HOW fitting that the seven-time Superbowl champion Tom Brady should have an encounter with Michael Voss over the weekend.

It was here some 70 years ago that the first VFL/AFL footballer to conquer the American National Football League first chased the leather for Carlton.

Ron Barassi and Colin Ridgway, Princes Park 1966

Colin Ridgway, who broke into the NFL (as a punter in three games for the Dallas Cowboys in 1965)  was only a teenager when he set foot on the then Princes Park in the early 1950s. Hailing from up the road in Coburg, Ridgway turned out for the thirds, plying his craft as a ruckman/forward for the Harvey Dunn-coached teams through season 1954.

Few players of Ridgway’s vintage are still around, but a welcome exception is Graeme Walker.

Walker first met Ridgway at Preston Technical School, whose classrooms of the day also included Masters Ron Barassi and Brian Pert. Their paths crossed again in the Carlton Under 19s after Walker earned a clearance from Fitzroy – the club to which he was originally zoned.

“Colin wasn’t physically heavy, but he was tall and athletic, which is why Carlton played him in the ruck.
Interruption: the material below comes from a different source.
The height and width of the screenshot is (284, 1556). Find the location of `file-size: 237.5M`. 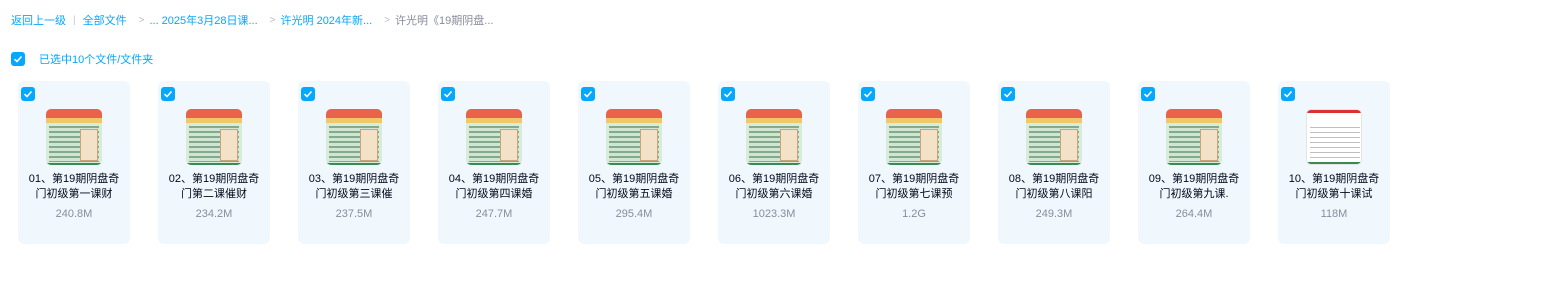

file-size: 237.5M is located at coordinates (354, 214).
It’s hard to say if he could have gone on as a senior League footballer as he was a high jumper after all, and athletics was why he went to the states in the first place,” Walker said.
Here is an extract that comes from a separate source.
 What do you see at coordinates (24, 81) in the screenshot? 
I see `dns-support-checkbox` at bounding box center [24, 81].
“As a person, Colin was a great guy. He was incredibly sociable. It was a tragedy what happened to him.”

Ridgway would ultimately feature in the ’54 Under 19 Grand Final at Princes Park – a match in which the home team would fall just three points adrift of Footscray – and a story in itself.

Late in the contest, the officiating field umpire Frank Schwab (father of three-time Hawthorn Premiership player Peter) failed to see boundary umpire John McNiff’s signal that the ball had gone out of bounds, and called play-on with most of the players at a standstill. Amid the confusion, Schwab awarded a free kick to a Footscray player, who promptly booted what proved to be the Grand Final-winning goal.

Colin Ridgway at Dallas.

Schwab later insisted that his decision to award the free kick negated the boundary umpire’s out-of-bounds call. But his decision effectively lit the fuse on a powder keg, with Carlton senior footballer George Stafford, a matchday spectator at the game, jumping the fence and striking both McNiff and his fellow boundary Des Fitzgerald – and prefacing the strike on McNiff with the words: “You b------, you’ve waved that out of bounds two or three times”.
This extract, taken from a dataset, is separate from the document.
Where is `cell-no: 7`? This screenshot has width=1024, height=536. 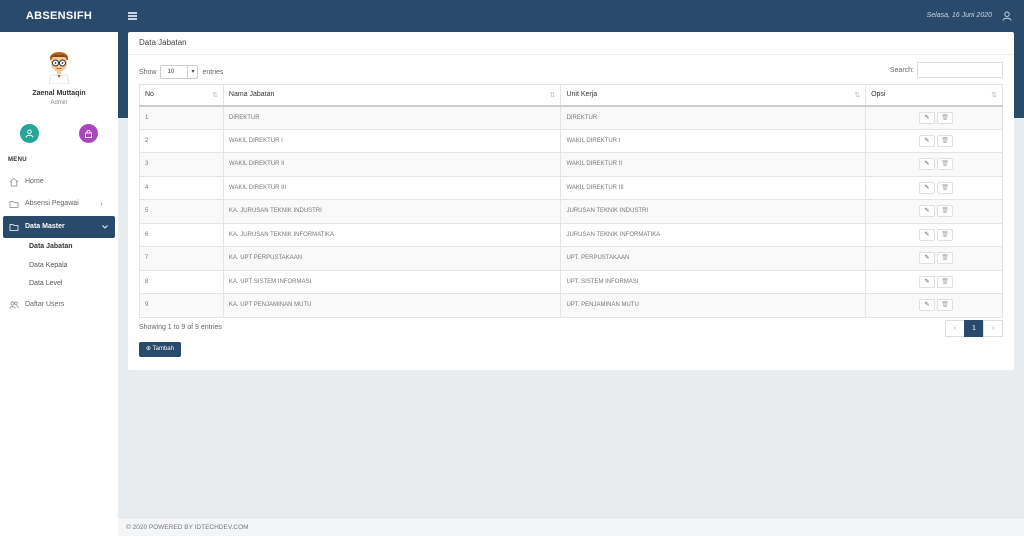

Stafford was later suspended by the VFL Investigation Committee for the opening four matches of 1955 and fined £10 by Carlton Court. But the regrettable publicity was not lost on the League and from ’55 all boundary umpires were allocated whistles to signal their decisions.

Ridgway again represented the Carlton Under 19s through season ’55, on top of four reserve grade appearances against Melbourne (on June 4), Essendon (June 11), South Melbourne (August 13) and Geelong (August 20).

But his sporting prowess would extend beyond the boundary line at Carlton oval.

As a high jumper, Ridgway, who stood 6ft 5inches in the old measurement, competed at the 1956 Olympics in Melbourne and ’58 Empire and Commonwealth Games in Cardiff, and was a regular at the Australian Open Track and Field championships from 1955/’56 to 1959/’60.

Colin Ridgway, highjumper.

In 1961, he became the first Commonwealth athlete to clear 7 foot in the high jump.

After accepting a track and field scholarship to Lamar Tech (now Lamar University) in Texas, Ridgway was approached by the Dallas Cowboys and duly signed. Coach Tom Landry took a chance on Ridgway despite the fact that his punting style differed from anything seen in American gridiron.

In his second game for Dallas, which resulted in as 21-12 victory for the Cowboys over the Green Bay Packers, Ridgway was lauded by a local newspaper reporter who wrote: “Time after time, when the crunch was on, the Boomer punted the ball out of danger”.

Graeme Walker displays the Carlton Under 19s team photograph of 1954 featuring Colin Ridgway and himself as players.

After the game, Ridgway himself said: “It was a great thrill to play before so many people (67,954) and play for a winner”.

On a brief return to Princes Park in early 1966, Ridgway, sporting a Carlton guernsey, was photographed showing the club’s then Captain-Coach Ron Barassi how to throw an American football.

In 1980, Ridgway jetted in to pay tribute to Alex Jesaulenko who was the subject of an episode of the Seven Network’s This Is Your Life series.

But Dallas would remain home to Ridgway beyond his NFL career - and it was in his University Park home in May 1993 that his life would tragically be taken in a shooting murder that remains unsolved.

It’s more than 30 years since Colin Edwin Ridgway’s untimely passing at the age of 56. But his place in the annals of Australian and American football history is there for evermore.